## Goal
In the records below, copy every line from the one containing "Click the 논문명" through the one containing "click(586, 365)", with both ends included. Reproduce each line character for character.

(Records on locating visible targets)
....

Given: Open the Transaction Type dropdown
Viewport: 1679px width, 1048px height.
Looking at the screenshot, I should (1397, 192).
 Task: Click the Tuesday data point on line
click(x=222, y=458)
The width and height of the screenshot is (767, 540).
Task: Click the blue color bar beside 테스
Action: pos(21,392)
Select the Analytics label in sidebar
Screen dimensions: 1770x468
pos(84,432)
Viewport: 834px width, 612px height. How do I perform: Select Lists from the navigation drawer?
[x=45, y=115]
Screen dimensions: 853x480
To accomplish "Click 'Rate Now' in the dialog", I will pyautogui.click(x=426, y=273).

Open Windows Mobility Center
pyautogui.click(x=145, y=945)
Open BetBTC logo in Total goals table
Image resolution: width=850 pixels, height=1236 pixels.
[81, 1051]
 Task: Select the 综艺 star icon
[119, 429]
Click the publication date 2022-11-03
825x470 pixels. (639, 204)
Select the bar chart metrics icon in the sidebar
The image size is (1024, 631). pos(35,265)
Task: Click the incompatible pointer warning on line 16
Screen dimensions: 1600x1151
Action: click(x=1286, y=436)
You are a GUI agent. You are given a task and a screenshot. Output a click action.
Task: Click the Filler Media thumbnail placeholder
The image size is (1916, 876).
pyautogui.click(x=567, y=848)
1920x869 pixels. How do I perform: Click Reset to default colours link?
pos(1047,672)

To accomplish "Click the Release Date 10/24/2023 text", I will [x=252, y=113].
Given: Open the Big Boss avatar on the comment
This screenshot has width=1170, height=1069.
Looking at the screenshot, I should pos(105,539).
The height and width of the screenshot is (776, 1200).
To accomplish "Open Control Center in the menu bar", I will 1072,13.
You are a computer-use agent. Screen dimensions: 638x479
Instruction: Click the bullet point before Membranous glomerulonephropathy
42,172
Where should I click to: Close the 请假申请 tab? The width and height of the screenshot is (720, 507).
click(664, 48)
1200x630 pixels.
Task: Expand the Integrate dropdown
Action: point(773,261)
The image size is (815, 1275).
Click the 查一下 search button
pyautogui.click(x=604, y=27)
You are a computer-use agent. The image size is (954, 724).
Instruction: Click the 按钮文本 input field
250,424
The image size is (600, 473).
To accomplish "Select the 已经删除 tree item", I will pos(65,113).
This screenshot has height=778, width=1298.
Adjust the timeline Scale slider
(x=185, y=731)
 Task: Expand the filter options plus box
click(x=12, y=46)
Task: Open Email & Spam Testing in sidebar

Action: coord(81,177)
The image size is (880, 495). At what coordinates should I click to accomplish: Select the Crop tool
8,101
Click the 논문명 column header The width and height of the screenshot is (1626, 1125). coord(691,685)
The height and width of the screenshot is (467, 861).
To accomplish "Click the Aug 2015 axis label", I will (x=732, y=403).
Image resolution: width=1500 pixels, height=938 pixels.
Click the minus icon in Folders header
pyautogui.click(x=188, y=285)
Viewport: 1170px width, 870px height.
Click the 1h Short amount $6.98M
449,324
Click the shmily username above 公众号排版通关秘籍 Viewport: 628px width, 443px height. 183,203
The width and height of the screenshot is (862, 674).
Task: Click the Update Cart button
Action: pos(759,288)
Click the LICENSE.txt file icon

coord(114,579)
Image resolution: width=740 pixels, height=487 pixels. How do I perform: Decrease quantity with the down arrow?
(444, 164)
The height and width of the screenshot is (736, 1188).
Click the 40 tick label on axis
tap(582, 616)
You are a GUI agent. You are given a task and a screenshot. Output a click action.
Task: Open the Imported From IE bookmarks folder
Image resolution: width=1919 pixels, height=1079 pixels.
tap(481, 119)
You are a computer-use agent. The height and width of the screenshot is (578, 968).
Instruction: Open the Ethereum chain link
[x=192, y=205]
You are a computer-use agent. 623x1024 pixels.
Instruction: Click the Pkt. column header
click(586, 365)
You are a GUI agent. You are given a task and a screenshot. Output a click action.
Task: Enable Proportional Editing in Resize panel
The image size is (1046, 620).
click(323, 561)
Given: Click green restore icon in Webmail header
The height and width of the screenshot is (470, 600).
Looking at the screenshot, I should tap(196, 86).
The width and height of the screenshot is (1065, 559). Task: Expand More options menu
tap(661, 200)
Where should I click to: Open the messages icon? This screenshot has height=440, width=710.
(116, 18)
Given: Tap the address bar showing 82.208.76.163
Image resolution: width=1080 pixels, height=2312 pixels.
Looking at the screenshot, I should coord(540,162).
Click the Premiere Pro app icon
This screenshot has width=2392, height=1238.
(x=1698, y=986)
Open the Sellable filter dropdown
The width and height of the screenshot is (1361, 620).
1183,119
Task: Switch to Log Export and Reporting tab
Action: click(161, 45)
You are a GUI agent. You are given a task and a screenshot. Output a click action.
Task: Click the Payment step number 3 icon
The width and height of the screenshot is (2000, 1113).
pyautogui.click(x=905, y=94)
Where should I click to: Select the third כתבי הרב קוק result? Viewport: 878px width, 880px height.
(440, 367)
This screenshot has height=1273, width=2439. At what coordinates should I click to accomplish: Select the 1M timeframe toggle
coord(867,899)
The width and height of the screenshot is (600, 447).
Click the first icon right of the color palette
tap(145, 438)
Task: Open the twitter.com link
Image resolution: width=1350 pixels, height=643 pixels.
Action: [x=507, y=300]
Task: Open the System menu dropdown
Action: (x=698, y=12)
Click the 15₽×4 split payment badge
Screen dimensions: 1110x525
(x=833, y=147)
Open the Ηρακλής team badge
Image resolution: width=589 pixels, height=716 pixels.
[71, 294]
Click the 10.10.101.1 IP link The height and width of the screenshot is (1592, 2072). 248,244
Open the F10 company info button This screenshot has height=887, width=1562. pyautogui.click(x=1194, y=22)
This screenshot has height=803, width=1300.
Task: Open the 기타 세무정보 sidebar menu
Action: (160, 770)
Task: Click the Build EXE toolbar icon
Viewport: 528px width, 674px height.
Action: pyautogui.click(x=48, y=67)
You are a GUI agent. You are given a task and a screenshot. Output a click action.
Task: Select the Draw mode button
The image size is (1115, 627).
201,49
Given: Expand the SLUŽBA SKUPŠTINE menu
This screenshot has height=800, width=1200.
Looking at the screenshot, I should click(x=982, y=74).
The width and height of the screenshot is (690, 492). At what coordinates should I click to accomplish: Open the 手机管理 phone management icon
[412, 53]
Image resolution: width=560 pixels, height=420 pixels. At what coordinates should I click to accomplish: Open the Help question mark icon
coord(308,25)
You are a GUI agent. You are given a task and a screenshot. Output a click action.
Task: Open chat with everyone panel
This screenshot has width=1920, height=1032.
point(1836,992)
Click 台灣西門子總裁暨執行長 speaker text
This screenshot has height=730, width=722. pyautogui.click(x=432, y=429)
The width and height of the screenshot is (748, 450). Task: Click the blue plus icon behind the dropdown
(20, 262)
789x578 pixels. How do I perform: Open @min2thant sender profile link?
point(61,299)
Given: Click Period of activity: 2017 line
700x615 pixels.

....

## Task response
Click the 논문명 column header The width and height of the screenshot is (1626, 1125). coord(691,685)
The height and width of the screenshot is (467, 861).
To accomplish "Click the Aug 2015 axis label", I will (x=732, y=403).
Image resolution: width=1500 pixels, height=938 pixels.
Click the minus icon in Folders header
pyautogui.click(x=188, y=285)
Viewport: 1170px width, 870px height.
Click the 1h Short amount $6.98M
449,324
Click the shmily username above 公众号排版通关秘籍 Viewport: 628px width, 443px height. 183,203
The width and height of the screenshot is (862, 674).
Task: Click the Update Cart button
Action: pos(759,288)
Click the LICENSE.txt file icon

coord(114,579)
Image resolution: width=740 pixels, height=487 pixels. How do I perform: Decrease quantity with the down arrow?
(444, 164)
The height and width of the screenshot is (736, 1188).
Click the 40 tick label on axis
tap(582, 616)
You are a GUI agent. You are given a task and a screenshot. Output a click action.
Task: Open the Imported From IE bookmarks folder
Image resolution: width=1919 pixels, height=1079 pixels.
tap(481, 119)
You are a computer-use agent. The height and width of the screenshot is (578, 968).
Instruction: Open the Ethereum chain link
[x=192, y=205]
You are a computer-use agent. 623x1024 pixels.
Instruction: Click the Pkt. column header
click(586, 365)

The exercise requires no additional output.